Макрорегиональный сюжет, связанный с реализацией периферийными органами государственной власти и партийными организациями различных уровней идеолого-пропагандистской работы в советском государстве в годы войны и в первое послевоенное десятилетие (период позднего сталинизма), был раскрыт в диссертации Н. В. Камардиной на материалах Дальнего Востока. В ней также выявлено влияние этой деятельности на общественную обстановку в регионе[50]
. Важным аспектом в этой работе стало изучение официальной и повседневной идеологии дальневосточного общества, а также механизмов и факторов перехода идеологической работы от военного времени первой половины 1940-х гг. к послевоенному периоду идеологических кампаний, их связей и взаимной обусловленности.Исходя из этого можно констатировать, что не теряющая актуальности проблематика находится в плоскости сложного многоуровневого взаимодействия четырех элементов советской системы: идеологии, науки и высшего образования, общественного сознания и культуры, – формировавших общий социокультурный контекст. Реконструкция этого процесса призвана заполнить имеющиеся исследовательские лакуны.

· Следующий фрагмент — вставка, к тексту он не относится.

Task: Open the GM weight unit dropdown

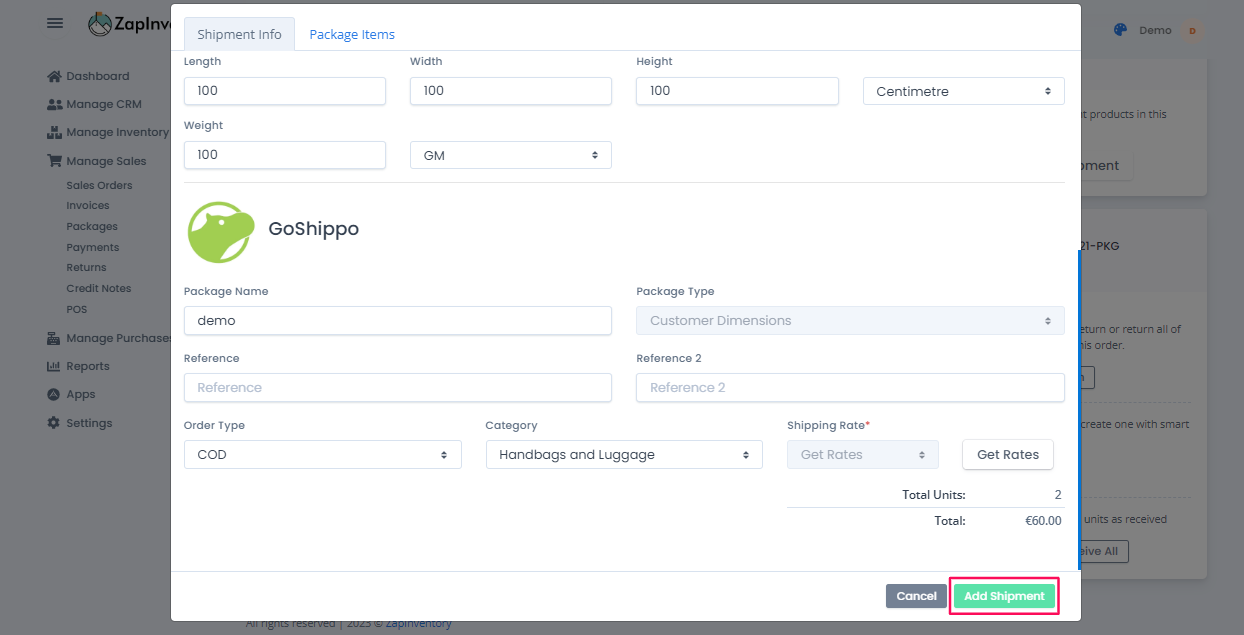Action: pos(510,155)
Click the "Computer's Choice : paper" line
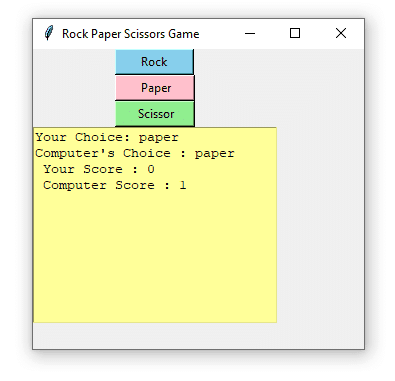 click(135, 153)
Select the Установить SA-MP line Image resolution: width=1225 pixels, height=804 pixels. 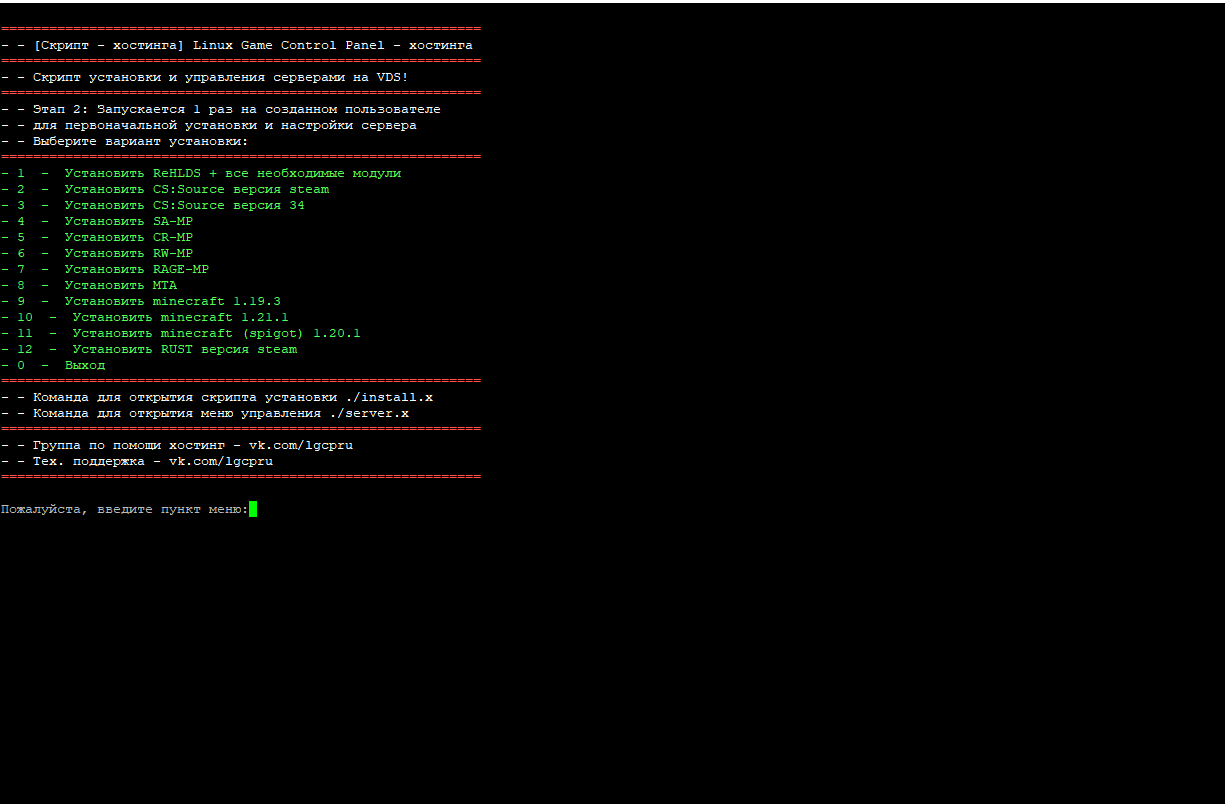point(128,221)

Отправной точкой анализа и предметом настоящей реконструкции будет, как уже указывалось, высшее историческое образование, являвшееся посредником между двумя остальными элементами (официальной государственной идеологией и историческим сегментом общественного сознания). В результате будет реконструирован процесс взаимодействия политической идеологии и исторического знания, взятый в качестве системообразующего фактора историкокультурной идентификации советского общества.
В советской высшей школе осуществлялась последовательная подготовка научных кадров, предусматривавшая прохождение ими пути в науку под воздействием научного руководителя и высококвалифицированного коллектива. Профессор МГУ А. М. Сахаров еще в 1969 г. подчеркивал огромную роль высшей школы в развитии исторической науки: «Слабая подготовка научных кадров в отдельных вузах – это исключение, которое подтверждает правило: выросший в вузовской среде и прошедший все ее стадии научный работник оказывался сильнее того, кто эти стадии не проходил. Все другие формы подготовки историков – вне вузовской системы исторического образования – не могут идти с этой ни в какое сравнение»[51]

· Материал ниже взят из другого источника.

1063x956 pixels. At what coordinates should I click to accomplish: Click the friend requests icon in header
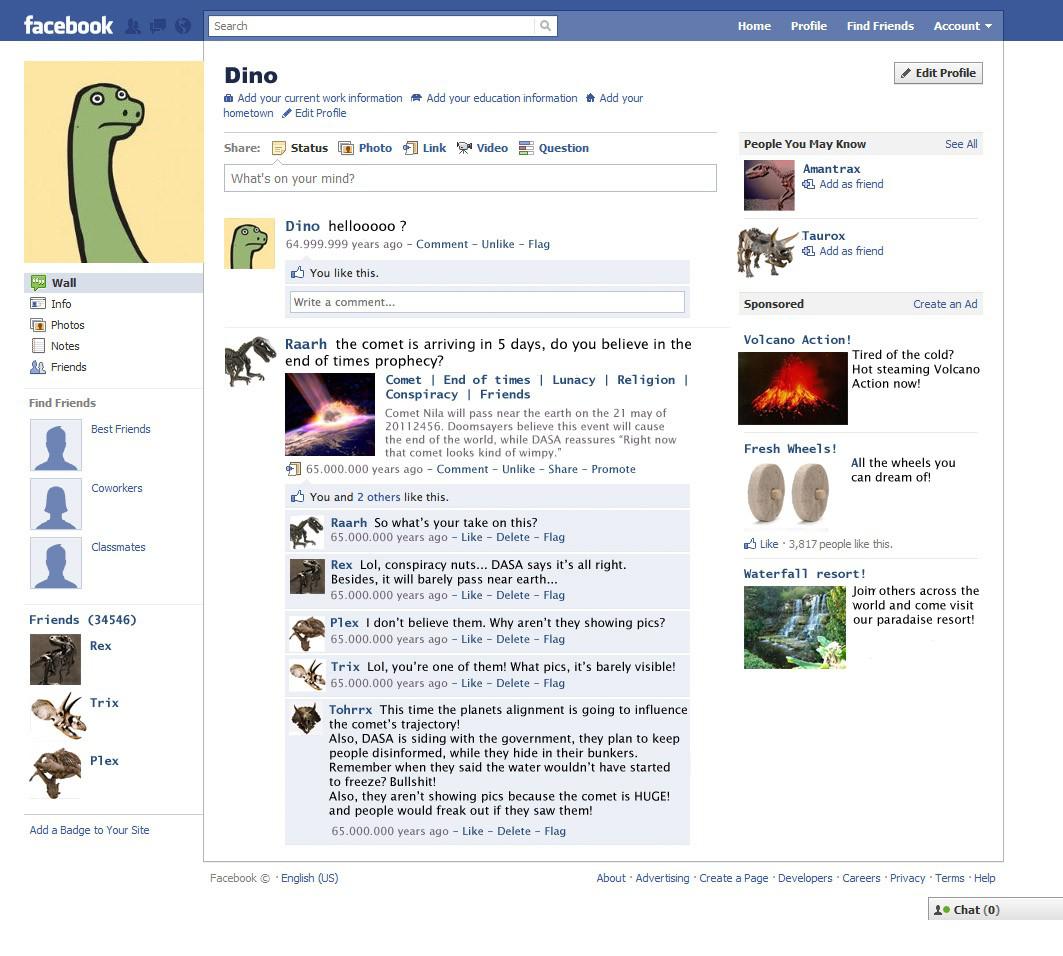click(x=133, y=26)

.Эта ситуация уходит корнями в советскую интеллектуальную историю. В первые два десятилетия XX в. в России появилось немало ярких ученых в области гуманитарных и социальных наук. Последовавшие вслед за революцией 1917 г. события привели к тому, что одна часть из них была физически уничтожена, другая часть эмигрировала либо была выслана из страны принудительно, оставшиеся же были вынуждены либо прекратить свои исследования, либо сменить сферу научных интересов.

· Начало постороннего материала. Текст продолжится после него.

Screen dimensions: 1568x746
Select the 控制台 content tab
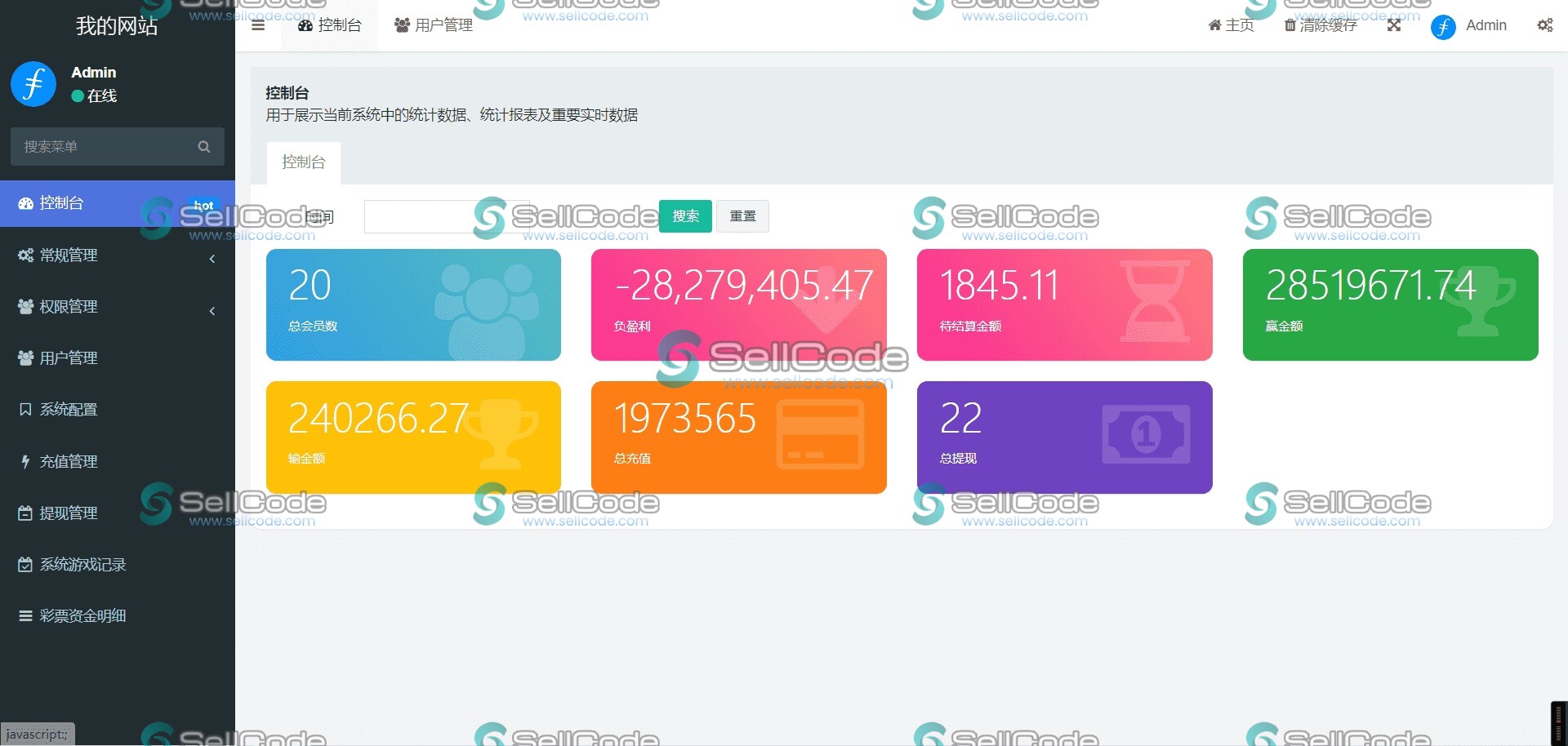pos(303,162)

Тотальная идеологизированность советской системы и ее первоочередная задача – одержать победу в борьбе за общественное сознание вообще и образ мышления каждого отдельного человека в частности – привели к тому, что между советскими экономическими и социальными науками и международными тенденциями развития этих наук появился незримый, но от того не менее непроницаемый барьер, состоявший не в различиях средств описания реальности, а в различиях самих целей познания окружающего мира.
В силу этих обстоятельств советское академическое сообщество было вынуждено создавать почти с нуля свою собственную научную школу в указанных областях. Развитие некоторых из них, в первую очередь области, связанной с построением математических моделей, вполне соответствовало мировому уровню (не случайно советский ученый Л. В. Канторович стал лауреатом Нобелевской премии по экономике). Тем не менее подавляющая часть социогуманитарного сегмента научного знания в советский период предлагала различные варианты не научного, а политического прочтения мира, облеченные в наукообразную форму. Отсюда и вполне закономерно, что достижения мировой научной мысли для нее актуальны не были[52]
.Первый период существования советской исторической науки и высшего исторического образования укладывается в рамки 1917 – конца 1920-х гг. Это время сосуществования «старой» и новой исторической науки и исторического образования. Этот этап характеризуется значительными потерями в составе профессорско-преподавательского корпуса, утратами книжного, архивного и музейного фондов страны, т. е. в конечном счете он был периодом существования отечественного историко-научного сообщества в экстремальных условиях.